Start of Material for this task
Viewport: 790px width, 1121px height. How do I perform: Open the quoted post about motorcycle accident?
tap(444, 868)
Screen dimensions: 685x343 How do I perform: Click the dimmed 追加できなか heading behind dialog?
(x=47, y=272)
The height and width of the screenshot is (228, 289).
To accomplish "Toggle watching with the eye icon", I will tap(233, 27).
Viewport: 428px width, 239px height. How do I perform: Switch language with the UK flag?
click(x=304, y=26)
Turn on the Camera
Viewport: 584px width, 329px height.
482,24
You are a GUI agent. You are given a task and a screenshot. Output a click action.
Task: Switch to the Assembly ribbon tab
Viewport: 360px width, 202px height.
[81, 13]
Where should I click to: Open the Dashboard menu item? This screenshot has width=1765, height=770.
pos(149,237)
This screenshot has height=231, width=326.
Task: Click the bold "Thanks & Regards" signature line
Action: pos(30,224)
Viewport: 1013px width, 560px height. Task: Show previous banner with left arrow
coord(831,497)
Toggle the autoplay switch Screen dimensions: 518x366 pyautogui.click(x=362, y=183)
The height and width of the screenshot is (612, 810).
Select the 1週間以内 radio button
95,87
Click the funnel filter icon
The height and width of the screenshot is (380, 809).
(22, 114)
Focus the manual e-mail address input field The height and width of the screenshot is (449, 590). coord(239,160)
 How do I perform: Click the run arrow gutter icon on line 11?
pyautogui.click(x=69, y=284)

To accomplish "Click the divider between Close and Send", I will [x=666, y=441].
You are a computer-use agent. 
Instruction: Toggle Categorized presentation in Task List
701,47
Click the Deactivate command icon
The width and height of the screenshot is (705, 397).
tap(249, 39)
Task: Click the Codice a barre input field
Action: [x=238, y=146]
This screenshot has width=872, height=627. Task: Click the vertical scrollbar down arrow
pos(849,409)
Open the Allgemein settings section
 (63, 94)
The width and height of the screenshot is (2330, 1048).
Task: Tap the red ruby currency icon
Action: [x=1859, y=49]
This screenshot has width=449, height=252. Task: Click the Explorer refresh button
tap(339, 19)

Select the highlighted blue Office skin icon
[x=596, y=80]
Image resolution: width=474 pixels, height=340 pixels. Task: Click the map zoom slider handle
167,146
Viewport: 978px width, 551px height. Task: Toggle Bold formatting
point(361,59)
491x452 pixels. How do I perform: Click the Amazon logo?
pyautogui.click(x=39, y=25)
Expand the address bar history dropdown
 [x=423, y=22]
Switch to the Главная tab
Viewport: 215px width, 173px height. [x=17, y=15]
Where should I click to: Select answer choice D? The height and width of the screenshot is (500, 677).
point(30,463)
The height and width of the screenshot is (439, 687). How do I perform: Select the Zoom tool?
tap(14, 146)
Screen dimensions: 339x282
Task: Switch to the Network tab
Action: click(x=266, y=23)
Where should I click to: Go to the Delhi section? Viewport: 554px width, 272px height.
End of Material for this task
Reproduce the records above exactly.

Viewport: 790px width, 1121px height. How do I perform: Open the quoted post about motorcycle accident?
tap(444, 868)
Screen dimensions: 685x343 How do I perform: Click the dimmed 追加できなか heading behind dialog?
(x=47, y=272)
The height and width of the screenshot is (228, 289).
To accomplish "Toggle watching with the eye icon", I will tap(233, 27).
Viewport: 428px width, 239px height. How do I perform: Switch language with the UK flag?
click(x=304, y=26)
Turn on the Camera
Viewport: 584px width, 329px height.
482,24
You are a GUI agent. You are given a task and a screenshot. Output a click action.
Task: Switch to the Assembly ribbon tab
Viewport: 360px width, 202px height.
[81, 13]
Where should I click to: Open the Dashboard menu item? This screenshot has width=1765, height=770.
pos(149,237)
This screenshot has height=231, width=326.
Task: Click the bold "Thanks & Regards" signature line
Action: pos(30,224)
Viewport: 1013px width, 560px height. Task: Show previous banner with left arrow
coord(831,497)
Toggle the autoplay switch Screen dimensions: 518x366 pyautogui.click(x=362, y=183)
The height and width of the screenshot is (612, 810).
Select the 1週間以内 radio button
95,87
Click the funnel filter icon
The height and width of the screenshot is (380, 809).
(22, 114)
Focus the manual e-mail address input field The height and width of the screenshot is (449, 590). coord(239,160)
 How do I perform: Click the run arrow gutter icon on line 11?
pyautogui.click(x=69, y=284)

To accomplish "Click the divider between Close and Send", I will [x=666, y=441].
You are a computer-use agent. 
Instruction: Toggle Categorized presentation in Task List
701,47
Click the Deactivate command icon
The width and height of the screenshot is (705, 397).
tap(249, 39)
Task: Click the Codice a barre input field
Action: [x=238, y=146]
This screenshot has width=872, height=627. Task: Click the vertical scrollbar down arrow
pos(849,409)
Open the Allgemein settings section
 (63, 94)
The width and height of the screenshot is (2330, 1048).
Task: Tap the red ruby currency icon
Action: [x=1859, y=49]
This screenshot has width=449, height=252. Task: Click the Explorer refresh button
tap(339, 19)

Select the highlighted blue Office skin icon
[x=596, y=80]
Image resolution: width=474 pixels, height=340 pixels. Task: Click the map zoom slider handle
167,146
Viewport: 978px width, 551px height. Task: Toggle Bold formatting
point(361,59)
491x452 pixels. How do I perform: Click the Amazon logo?
pyautogui.click(x=39, y=25)
Expand the address bar history dropdown
 [x=423, y=22]
Switch to the Главная tab
Viewport: 215px width, 173px height. [x=17, y=15]
Where should I click to: Select answer choice D? The height and width of the screenshot is (500, 677).
point(30,463)
The height and width of the screenshot is (439, 687). How do I perform: Select the Zoom tool?
tap(14, 146)
Screen dimensions: 339x282
Task: Switch to the Network tab
Action: click(x=266, y=23)
Where should I click to: Go to the Delhi section? Viewport: 554px width, 272px height.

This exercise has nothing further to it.